The controversial closing of the Florida A&M Wesley Foundation has drawn strong reactions – both for and against.
Cecile Washington, faculty adviser to the Wesley Foundation, said he will fight to get the foundation up and running again.
“I think it’s a big disservice to the FAMU community,” Washington said. “Most Christians may think it is inappropriate to fight on the issue, but I think the problem is much bigger than just FAMU. It’s a diversity problem within the church as a whole.”
Damien Harris, a junior pre-business student from Orlando, said although he isn’t a member of the United Methodist Church, he feels that something positive on campus should remain on campus.
“I have been to the Wes Facility a few times and I know a few people heavily involved,” Harris said.
“I know there aren’t many United Methodist members here at FAMU, but just to have an organization that promotes Christian outreach is necessary at a HBCU.”
Khiara Jones, a senior nursing student from Miami, disagreed, and said it is logical to close for reassessment.
“If people just aren’t paying attention, then it seems like temporarily closing is the right thing to do,” Jones said. “I heard of the Wesley Foundation, but I know many other students don’t even know they exist. Even if they have to invest money to promote (the Wesley Facility), something must change.”
According to the press release announcing the impermanent close, all current possessions of the FAMU Wesley will be saved solely for the organization when it reopens.

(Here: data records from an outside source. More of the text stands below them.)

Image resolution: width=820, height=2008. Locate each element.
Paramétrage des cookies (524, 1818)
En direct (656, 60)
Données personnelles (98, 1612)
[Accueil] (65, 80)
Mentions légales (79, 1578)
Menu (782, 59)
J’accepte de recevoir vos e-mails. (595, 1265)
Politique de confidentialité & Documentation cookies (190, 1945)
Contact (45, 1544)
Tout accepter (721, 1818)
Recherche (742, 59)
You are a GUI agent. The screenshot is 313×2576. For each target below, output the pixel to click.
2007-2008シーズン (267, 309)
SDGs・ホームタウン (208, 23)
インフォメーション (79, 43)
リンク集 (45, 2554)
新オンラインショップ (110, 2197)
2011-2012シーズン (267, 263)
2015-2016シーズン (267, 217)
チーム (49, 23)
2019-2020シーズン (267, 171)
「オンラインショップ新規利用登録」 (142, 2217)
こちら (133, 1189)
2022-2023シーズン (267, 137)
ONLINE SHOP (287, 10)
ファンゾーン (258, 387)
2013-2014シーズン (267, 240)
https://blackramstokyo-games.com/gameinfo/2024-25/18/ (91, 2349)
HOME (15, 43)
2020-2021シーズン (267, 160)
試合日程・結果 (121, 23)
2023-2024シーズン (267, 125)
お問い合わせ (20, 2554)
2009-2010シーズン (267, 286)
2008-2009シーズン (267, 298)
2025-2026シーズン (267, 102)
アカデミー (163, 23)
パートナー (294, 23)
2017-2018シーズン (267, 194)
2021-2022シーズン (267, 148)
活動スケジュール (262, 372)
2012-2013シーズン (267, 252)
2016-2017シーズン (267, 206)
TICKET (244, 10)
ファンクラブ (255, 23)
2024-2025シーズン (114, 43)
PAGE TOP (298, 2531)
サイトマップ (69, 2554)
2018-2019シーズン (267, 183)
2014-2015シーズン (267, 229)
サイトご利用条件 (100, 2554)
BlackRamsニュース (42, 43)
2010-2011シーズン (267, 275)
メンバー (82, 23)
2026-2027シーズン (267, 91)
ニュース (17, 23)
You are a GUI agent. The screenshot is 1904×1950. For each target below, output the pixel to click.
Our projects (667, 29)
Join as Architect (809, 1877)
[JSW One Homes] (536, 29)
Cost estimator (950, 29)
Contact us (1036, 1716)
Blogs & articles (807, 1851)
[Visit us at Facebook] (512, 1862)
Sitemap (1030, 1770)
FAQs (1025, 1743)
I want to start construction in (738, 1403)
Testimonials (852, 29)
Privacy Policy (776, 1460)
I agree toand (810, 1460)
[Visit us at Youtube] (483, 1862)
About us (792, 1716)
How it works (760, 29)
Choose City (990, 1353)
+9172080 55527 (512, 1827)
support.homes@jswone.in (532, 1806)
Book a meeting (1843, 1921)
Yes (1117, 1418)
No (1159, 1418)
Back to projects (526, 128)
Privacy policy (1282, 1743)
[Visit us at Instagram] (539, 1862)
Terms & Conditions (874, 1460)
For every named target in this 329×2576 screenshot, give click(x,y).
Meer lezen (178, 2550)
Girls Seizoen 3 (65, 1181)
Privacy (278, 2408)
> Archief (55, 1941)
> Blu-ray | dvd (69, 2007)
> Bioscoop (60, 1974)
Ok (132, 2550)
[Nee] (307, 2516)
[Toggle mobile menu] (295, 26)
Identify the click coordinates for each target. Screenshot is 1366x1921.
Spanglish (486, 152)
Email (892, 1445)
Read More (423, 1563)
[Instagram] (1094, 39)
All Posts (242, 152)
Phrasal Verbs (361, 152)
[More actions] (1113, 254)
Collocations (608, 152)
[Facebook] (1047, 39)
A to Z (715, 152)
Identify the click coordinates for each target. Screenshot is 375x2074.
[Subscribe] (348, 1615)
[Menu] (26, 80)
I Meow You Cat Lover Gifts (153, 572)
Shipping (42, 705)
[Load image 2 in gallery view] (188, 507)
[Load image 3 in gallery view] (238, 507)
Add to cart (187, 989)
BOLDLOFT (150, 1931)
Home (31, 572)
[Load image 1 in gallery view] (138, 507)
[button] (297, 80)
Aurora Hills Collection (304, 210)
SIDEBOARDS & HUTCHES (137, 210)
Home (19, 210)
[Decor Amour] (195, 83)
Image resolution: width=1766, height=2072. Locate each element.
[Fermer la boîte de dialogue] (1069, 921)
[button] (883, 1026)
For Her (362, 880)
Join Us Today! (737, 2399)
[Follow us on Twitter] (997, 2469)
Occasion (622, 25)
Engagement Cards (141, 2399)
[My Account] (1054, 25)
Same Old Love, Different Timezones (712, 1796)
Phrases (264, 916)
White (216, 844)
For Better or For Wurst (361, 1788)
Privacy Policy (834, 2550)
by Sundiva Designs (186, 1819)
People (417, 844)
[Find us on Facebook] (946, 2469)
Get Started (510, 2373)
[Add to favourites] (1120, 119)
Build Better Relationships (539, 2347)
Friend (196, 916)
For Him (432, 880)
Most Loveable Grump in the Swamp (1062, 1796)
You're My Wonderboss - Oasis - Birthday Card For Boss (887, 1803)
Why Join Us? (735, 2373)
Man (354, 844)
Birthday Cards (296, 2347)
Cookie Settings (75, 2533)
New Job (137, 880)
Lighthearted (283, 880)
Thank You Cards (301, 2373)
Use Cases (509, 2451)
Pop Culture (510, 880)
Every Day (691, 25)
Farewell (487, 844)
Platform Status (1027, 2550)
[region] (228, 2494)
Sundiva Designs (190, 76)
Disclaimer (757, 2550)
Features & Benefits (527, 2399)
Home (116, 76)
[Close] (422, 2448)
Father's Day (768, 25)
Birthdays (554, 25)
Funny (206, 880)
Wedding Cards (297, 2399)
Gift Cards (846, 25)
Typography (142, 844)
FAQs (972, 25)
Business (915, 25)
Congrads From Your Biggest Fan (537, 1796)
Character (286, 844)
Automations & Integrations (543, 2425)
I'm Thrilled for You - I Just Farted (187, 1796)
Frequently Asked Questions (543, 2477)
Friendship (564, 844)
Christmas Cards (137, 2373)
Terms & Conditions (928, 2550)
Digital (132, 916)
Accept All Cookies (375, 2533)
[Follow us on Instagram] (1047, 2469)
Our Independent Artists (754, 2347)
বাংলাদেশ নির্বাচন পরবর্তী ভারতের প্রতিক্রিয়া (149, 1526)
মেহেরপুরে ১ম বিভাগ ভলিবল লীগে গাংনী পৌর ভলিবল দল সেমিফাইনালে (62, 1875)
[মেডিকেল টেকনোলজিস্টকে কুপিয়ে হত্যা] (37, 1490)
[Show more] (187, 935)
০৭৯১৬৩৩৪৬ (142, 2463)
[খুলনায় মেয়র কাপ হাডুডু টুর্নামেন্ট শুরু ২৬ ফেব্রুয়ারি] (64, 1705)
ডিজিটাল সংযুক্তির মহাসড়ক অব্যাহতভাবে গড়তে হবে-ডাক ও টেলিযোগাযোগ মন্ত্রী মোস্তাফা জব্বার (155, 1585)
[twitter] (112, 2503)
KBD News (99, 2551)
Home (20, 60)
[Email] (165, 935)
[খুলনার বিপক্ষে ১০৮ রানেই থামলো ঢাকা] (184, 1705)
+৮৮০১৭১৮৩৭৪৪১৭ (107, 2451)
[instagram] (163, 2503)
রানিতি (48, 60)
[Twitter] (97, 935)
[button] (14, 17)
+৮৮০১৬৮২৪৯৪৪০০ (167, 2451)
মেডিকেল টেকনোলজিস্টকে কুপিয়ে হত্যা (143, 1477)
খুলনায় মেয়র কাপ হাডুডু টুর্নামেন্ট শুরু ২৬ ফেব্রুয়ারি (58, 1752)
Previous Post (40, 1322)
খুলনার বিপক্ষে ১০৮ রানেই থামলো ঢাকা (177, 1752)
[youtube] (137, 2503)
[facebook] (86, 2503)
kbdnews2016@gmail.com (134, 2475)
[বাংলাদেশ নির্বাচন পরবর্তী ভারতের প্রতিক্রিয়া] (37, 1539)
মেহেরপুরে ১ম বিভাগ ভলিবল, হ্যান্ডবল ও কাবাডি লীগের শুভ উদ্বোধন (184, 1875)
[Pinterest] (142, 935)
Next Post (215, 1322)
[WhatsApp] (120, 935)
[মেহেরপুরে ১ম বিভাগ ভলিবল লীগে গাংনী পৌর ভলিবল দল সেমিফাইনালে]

The Board of Higher Education and Campus Ministry (BHECM) of the Florida Conference will compensate the current FAMU Wesley director Tara Seabrook and provide her with out-placement services.
“We appreciate the dedication and service of Tara Seabrook in leading FAMU Wesley over the past few years,” said Bob Gibbs, chairperson of BHECM.
“She took on a difficult assignment and gave it her best.”